Patronin/CAMSAP promotes reactivation and regeneration of Drosophila quiescent neural stem cells

Abstract

The ability of stem cells to switch between quiescent and proliferative states is crucial for maintaining tissue homeostasis and regeneration. Drosophila quiescent neural stem cells (qNSCs) extend a primary protrusion that is enriched in acentrosomal microtubules and can be regenerated upon injury. Arf1 promotes microtubule growth, reactivation (exit from quiescence), and regeneration of qNSC protrusions upon injury. However, how Arf1 is regulated in qNSCs remains elusive. Here, we show that the microtubule minus‐end binding protein Patronin/CAMSAP promotes acentrosomal microtubule growth and quiescent NSC reactivation. Patronin is important for the localization of Arf1 at Golgi and physically associates with Arf1, preferentially with its GDP‐bound form. Patronin is also required for the regeneration of qNSC protrusion, likely via the regulation of microtubule growth. Finally, Patronin functions upstream of Arf1 and its effector Msps/XMAP215 to target the cell adhesion molecule E‐cadherin to NSC‐neuropil contact sites during NSC reactivation.
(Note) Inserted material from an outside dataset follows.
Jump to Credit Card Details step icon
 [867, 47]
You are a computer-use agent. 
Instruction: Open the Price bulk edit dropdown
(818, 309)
Our findings reveal a novel link between Patronin/CAMSAP and Arf1 in the regulation of microtubule growth and NSC reactivation. A similar mechanism might apply to various microtubule‐dependent systems in mammals. image Drosophila Patronin promotes reactivation of quiescent neural stem cells (qNSCs) by regulating acentrosomal microtubule growth. It functions upstream of the Golgi‐resident small GTPase Arf1, and it is required for regeneration of the primary protrusion of qNSCs upon injury. Patronin/CAMSAP promotes acentrosomal microtubule growth in Drosophila qNSCs. Patronin promotes qNSC reactivation and regeneration of the primary protrusion upon injury. Patronin physically associates with and functions upstream of Arf1 during qNSC reactivation.